* [ABOUT THIS EXERCISE]
Your reply should hold only the lines from the records below where "agent" occurs.

ENTRIES PROVIDED START

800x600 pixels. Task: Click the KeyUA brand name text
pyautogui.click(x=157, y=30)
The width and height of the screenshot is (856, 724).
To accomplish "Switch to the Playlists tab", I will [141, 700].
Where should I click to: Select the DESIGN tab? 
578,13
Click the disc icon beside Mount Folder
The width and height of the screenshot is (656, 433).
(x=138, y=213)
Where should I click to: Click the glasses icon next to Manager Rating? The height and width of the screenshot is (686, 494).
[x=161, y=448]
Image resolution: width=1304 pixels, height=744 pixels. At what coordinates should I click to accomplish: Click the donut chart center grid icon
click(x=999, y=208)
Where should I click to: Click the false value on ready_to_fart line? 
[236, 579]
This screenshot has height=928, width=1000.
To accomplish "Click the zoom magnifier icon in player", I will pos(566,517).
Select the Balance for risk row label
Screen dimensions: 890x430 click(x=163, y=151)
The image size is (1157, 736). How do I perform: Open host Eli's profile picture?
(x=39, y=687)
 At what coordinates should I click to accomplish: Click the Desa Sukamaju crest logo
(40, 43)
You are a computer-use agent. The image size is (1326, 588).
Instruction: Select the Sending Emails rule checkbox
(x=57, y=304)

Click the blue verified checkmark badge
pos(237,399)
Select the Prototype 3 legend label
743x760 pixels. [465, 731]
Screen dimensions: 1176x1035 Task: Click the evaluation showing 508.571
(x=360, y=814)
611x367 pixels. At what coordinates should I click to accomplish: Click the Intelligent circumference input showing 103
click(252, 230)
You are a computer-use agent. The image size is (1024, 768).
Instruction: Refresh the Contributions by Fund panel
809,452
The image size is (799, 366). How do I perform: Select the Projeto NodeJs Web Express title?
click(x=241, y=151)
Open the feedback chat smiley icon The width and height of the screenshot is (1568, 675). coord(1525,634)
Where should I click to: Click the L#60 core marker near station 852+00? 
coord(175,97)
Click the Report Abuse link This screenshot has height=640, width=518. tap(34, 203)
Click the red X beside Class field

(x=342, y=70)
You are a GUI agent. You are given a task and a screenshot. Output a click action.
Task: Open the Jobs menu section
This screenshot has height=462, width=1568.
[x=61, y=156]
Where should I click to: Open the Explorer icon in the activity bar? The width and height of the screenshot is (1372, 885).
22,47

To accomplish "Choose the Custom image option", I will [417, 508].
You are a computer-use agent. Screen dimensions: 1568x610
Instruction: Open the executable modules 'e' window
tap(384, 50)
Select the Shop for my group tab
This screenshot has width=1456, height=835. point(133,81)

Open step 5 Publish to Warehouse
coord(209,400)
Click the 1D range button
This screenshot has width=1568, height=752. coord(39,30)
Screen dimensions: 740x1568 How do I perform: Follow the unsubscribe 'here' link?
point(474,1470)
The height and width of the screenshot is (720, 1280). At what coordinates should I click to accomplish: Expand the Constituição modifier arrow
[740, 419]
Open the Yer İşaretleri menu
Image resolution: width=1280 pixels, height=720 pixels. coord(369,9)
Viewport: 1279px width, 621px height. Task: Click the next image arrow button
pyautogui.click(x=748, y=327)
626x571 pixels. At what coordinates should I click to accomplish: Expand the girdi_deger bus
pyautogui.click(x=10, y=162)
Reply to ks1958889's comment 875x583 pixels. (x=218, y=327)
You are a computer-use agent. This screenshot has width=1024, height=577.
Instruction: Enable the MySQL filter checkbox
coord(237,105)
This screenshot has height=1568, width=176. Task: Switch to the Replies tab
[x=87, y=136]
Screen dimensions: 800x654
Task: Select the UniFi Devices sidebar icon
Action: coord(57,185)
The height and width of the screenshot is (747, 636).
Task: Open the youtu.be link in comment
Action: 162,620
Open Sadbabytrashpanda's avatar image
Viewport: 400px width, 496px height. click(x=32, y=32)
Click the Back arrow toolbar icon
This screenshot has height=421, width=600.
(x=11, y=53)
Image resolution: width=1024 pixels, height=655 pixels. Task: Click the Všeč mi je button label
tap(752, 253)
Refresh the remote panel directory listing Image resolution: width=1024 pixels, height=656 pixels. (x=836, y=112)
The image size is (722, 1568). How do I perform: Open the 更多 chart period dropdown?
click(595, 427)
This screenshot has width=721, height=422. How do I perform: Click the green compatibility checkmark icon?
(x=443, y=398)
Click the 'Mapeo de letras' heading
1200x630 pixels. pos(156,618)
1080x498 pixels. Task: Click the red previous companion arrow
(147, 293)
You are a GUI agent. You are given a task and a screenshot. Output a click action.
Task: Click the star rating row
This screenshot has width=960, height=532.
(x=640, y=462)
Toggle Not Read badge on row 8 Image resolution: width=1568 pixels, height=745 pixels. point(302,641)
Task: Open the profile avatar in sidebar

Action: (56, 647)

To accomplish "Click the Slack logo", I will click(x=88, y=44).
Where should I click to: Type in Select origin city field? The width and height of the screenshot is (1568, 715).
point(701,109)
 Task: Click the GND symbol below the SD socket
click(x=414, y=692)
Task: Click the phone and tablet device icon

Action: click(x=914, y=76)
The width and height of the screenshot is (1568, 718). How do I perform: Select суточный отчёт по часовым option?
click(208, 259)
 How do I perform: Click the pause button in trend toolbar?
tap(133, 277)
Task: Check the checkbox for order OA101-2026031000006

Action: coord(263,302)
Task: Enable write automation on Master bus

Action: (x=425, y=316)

ENTRIES PROVIDED END

* [RESULT]
You are a computer-use agent. The image size is (1326, 588).
You are a computer-use agent. The image size is (1024, 768).
You are a GUI agent. You are given a task and a screenshot. Output a click action.
You are a computer-use agent. Screen dimensions: 1568x610
You are a computer-use agent. This screenshot has width=1024, height=577.
You are a GUI agent. You are given a task and a screenshot. Output a click action.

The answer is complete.